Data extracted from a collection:
----------
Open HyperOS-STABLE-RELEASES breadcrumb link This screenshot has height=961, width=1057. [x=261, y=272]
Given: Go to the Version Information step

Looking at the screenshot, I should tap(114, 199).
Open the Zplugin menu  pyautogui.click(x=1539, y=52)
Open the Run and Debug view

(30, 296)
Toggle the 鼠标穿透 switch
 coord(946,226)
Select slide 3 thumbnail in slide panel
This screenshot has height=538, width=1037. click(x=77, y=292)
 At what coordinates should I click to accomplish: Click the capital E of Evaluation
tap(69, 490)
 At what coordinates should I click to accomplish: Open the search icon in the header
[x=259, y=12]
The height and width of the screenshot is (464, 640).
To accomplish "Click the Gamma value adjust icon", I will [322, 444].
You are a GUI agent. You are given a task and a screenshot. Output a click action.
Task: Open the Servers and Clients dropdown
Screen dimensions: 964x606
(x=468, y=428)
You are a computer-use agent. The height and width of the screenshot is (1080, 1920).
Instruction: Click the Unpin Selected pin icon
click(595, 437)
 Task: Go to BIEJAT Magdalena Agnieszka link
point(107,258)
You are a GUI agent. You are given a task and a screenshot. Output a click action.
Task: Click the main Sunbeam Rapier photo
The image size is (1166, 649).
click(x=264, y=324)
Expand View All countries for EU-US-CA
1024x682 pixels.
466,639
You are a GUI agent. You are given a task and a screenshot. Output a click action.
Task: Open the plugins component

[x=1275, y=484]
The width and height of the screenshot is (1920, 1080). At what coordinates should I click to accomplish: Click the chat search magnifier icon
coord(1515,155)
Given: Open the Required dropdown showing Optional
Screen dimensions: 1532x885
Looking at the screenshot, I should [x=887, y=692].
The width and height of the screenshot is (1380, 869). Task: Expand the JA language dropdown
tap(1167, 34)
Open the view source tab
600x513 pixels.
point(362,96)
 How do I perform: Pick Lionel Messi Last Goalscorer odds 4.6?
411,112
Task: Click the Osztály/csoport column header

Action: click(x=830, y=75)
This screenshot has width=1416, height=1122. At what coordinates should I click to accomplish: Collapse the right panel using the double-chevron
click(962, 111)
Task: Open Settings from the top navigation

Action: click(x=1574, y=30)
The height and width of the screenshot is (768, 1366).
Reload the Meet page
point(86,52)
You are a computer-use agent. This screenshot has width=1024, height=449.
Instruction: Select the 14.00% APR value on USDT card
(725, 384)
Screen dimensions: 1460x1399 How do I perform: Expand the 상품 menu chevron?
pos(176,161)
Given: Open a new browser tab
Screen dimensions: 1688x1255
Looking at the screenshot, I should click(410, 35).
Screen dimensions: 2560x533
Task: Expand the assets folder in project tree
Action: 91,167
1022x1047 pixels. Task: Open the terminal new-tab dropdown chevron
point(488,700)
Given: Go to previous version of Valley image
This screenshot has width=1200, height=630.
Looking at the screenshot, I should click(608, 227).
----------
Print the lines of the listing from the one containing "The width and height of the screenshot is (1380, 869)." through the one containing "Action: click(x=1574, y=30)", exactly as they appear there.

#### CORRECT RESULT
The width and height of the screenshot is (1380, 869). Task: Expand the JA language dropdown
tap(1167, 34)
Open the view source tab
600x513 pixels.
point(362,96)
 How do I perform: Pick Lionel Messi Last Goalscorer odds 4.6?
411,112
Task: Click the Osztály/csoport column header

Action: click(x=830, y=75)
This screenshot has width=1416, height=1122. At what coordinates should I click to accomplish: Collapse the right panel using the double-chevron
click(962, 111)
Task: Open Settings from the top navigation

Action: click(x=1574, y=30)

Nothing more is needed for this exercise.